Discovering Fiscally Sponsored NYC Dancemakers, a new report from Dance/NYC that expands on the findings of last year’s State of NYC Dance, reveals that the majority of NYC dancemakers are not nonprofits. Instead, these small dancemakers place their fundraising and legal infrastructure in the hands of larger 501(c)(3) public charities.
Nearly all of these dancemakers have average annual expenditures of less than $16,000, and fiscal sponsorship allows them to devote most (83%) of these smaller budgets to program and artist fees—a larger percentage even than the smallest ($25,000-$100,000) nonprofit organizations, who devote 74% on average.
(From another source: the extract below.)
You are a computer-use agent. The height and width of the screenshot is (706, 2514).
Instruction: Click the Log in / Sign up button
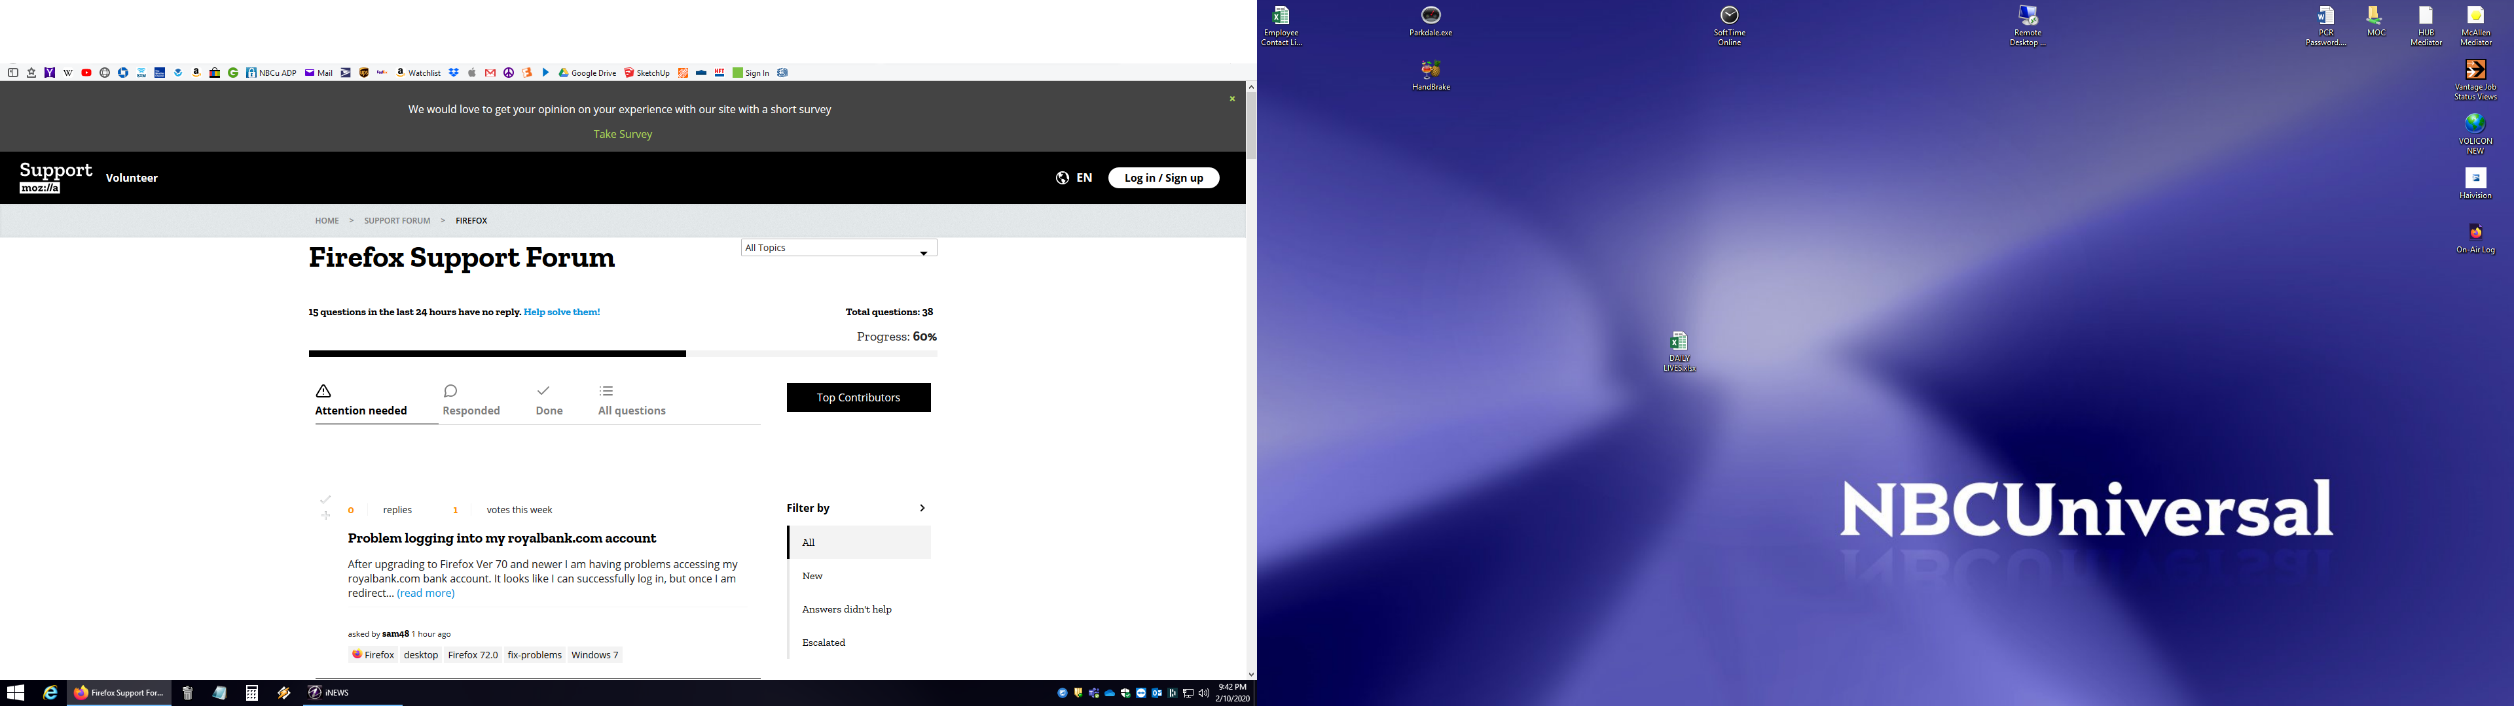[x=1163, y=177]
“Fiscal sponsors are providing a set of services and resources that support dancemakers in entrepreneurial activities,” state Ian David Moss and Carrie Blake in an analysis within the report, “allowing them to focus more on creating new work and less on infrastructure.”
The report used data from 250 organizations who receive fiscal sponsorship through five institutions: Pentacle, Fractured Atlas, New York Foundation for the Arts, New York Live Arts, and The Field. The report also included data from the Cultural Data Project.
“Fiscal sponsors are advocates for their artists and may be facilitating public activity that may otherwise fail to take place,” state Moss and Blake.